The sun-setting of Windows Media Center with Windows 8/10 left many long time users with a decision to make:
- Continue using Windows 7 / WMC and miss out on the free Windows 10 Upgrade, or
- Upgrade to Windows 10, and switch to an alternative PVR solution
Despite the numerous different PVR solutions available for Windows machines (eg: MediaPortal, NextPVR, Kodi), few are as easy to set up and maintain as good old WMC.

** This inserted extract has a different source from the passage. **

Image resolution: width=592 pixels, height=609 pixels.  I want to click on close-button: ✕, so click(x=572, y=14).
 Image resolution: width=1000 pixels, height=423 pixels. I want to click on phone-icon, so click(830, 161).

Not willing to miss out on the Win10 upgrade, and the guarantee of no future upgrades to WMC, I decided it was time to switch to one of the alternatives. My solution here needed to meet the following criteria:
- Media housed on a NAS
- Media served to HTPC (TV), Computer(s), Mobile Devices
- Record and watch Live TV with Timeshift
- Metadata Scraping
- Family friendly interface for watching Media, TV and Movies
- HTPC driven by a remote
After looking into the three applications listed above my choice was to go with a hybrid solution, leveraging the best app for each individual job.
Media Server – Emby
My media server is Emby, running on a dedicated HTPC. I have been using Emby since the early MediaBrowser days, along with the WMC plugin. Emby does an excellent job of fetching metadata for new content, as well as streaming it to any number of different devices. However, whilst Emby does have some Live TV plugins, it does not have one that supports my particular TV tuner (DNTV Dual Hybrid). Fortunately, Emby does have a number of plugins to bring in live tv via another app. In my case, that will be NextPVR.
PVR Software – NextPVR
NextPVR is a freeware app for Windows that allows you to capture and record digital TV via a terrestrial antenna. NextPVR can be run standalone but more importantly, it plugs into both Emby and Kodi. This means I can both watch and record Live TV within Kodi, as well as stream it to other devices via Emby. This is great for accessing recordings, or watching different TV shows on different devices at the same time (think upstairs and downstairs at home). This means that NextPVR is sending a live TV stream to both Emby and Kodi at the same time. This means that one person can be watching TV via Kodi, whilst another person can watch live TV on a computer or phone via Emby. Note that my Emby server is running on fairly decent hardware, including 8GB RAM, Core i5 2500, and an SSD. I doubt that a server running on a NAS for example, would be able to handle both streams at once.
Media Front End – Kodi
I tried XBMC in the early days but found it far more difficult to use than MediaBrowser+WMC. However since the re-brand to Kodi it has a much improved user experience, whilst maintaining the extensive library of plugins and user generated apps. I am using Kodi on my HTPC which is driven by a remote, whilst using the Emby app/website on other devices and computers. For me Kodi is just a front end, since I prefer to use Emby as my server. Therefore I have it configured with the Emby plugin, which updates the Kodi library each time the app is started. I also find Kodi a more polished and flexible front end solution than Emby’s own Emby Theatre. And of course there is the real strength of Kodi, which is the 1000s of plugins for Kodi that add internet based content.
This solution is working well for me for the most part, but I am finding Timeshift within Kodi a bit unreliable. Making large skips of 30 minutes or more often causes the stream to hang, requiring the user to stop playback and start it again. This of course means that you lose your live TV buffer, and will start watching the channel from the present time. Kodi can timeshift through media files quite reliably so this is almost definately a NextPVR issue. I have resolved to only make small skips via timeshift and not leave it paused for too long.
Apart from the above the solution works well. Having the NextPVR stream going into both Emby and Kodi means that Live TV is available in multiple locations, as are the recordings. Perhaps most importantly all three platforms are still being developed. And with time small bugs like the one above should be resolved, making this a superior solution to WMC in all regards.